Work required: Count the lines of the entries below that contain the string "Select", matching case exactly, and reply with the number alone.

Task material:

★ ★ ★ ★ ★ ★ ★

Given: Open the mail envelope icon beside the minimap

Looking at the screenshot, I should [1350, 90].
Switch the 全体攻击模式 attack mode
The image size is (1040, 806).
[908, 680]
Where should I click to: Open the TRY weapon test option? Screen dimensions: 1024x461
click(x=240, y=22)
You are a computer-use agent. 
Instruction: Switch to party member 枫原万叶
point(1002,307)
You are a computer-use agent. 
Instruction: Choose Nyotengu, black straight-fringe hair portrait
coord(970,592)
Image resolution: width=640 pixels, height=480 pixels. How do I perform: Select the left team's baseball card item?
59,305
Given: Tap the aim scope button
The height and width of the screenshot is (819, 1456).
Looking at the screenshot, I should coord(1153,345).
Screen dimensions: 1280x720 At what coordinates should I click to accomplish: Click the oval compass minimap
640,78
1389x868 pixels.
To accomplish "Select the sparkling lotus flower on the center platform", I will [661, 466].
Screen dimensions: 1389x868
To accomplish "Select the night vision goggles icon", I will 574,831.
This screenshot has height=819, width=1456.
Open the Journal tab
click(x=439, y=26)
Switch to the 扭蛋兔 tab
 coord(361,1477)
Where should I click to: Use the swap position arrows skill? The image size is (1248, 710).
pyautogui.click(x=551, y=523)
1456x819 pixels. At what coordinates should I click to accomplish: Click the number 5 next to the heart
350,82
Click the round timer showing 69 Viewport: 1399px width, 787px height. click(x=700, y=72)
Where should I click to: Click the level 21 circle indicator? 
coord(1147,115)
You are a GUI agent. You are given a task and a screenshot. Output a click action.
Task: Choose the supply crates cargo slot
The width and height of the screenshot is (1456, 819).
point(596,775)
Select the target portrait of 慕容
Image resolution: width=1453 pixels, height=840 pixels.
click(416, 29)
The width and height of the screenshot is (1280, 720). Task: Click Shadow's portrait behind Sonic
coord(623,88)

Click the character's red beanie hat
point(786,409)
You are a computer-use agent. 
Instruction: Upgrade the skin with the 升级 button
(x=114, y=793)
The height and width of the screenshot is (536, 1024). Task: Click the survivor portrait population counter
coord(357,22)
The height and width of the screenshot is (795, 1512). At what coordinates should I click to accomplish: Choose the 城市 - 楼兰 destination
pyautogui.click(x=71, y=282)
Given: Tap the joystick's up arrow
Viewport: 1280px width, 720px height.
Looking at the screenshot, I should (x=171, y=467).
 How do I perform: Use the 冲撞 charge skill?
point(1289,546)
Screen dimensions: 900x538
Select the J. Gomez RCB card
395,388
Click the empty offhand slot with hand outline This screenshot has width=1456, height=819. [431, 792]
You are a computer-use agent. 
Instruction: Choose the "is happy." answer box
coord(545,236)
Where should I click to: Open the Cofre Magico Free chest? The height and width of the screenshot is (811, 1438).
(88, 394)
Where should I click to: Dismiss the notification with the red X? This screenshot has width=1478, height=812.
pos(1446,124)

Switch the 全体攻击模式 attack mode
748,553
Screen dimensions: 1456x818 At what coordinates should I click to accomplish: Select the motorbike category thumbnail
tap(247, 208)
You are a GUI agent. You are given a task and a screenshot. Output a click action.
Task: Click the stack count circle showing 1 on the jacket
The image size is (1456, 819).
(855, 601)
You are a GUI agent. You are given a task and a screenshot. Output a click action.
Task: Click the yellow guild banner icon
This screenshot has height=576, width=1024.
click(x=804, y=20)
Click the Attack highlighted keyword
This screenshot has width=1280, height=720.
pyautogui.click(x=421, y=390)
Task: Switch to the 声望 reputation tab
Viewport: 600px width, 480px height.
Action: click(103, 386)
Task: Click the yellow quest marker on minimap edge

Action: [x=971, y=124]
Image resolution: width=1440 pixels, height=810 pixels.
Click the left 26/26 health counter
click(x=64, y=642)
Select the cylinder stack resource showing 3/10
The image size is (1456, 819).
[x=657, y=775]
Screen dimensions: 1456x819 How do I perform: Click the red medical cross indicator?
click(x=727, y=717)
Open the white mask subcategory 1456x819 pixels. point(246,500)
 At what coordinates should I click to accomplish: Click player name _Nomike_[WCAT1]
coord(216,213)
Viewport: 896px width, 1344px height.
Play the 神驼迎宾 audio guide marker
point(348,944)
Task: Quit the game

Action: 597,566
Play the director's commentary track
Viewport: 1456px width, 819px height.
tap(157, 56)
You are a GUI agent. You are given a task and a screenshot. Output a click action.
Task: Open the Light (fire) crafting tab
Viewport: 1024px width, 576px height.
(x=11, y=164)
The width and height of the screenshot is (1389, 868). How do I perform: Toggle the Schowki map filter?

★ ★ ★ ★ ★ ★ ★

Complete answer: 7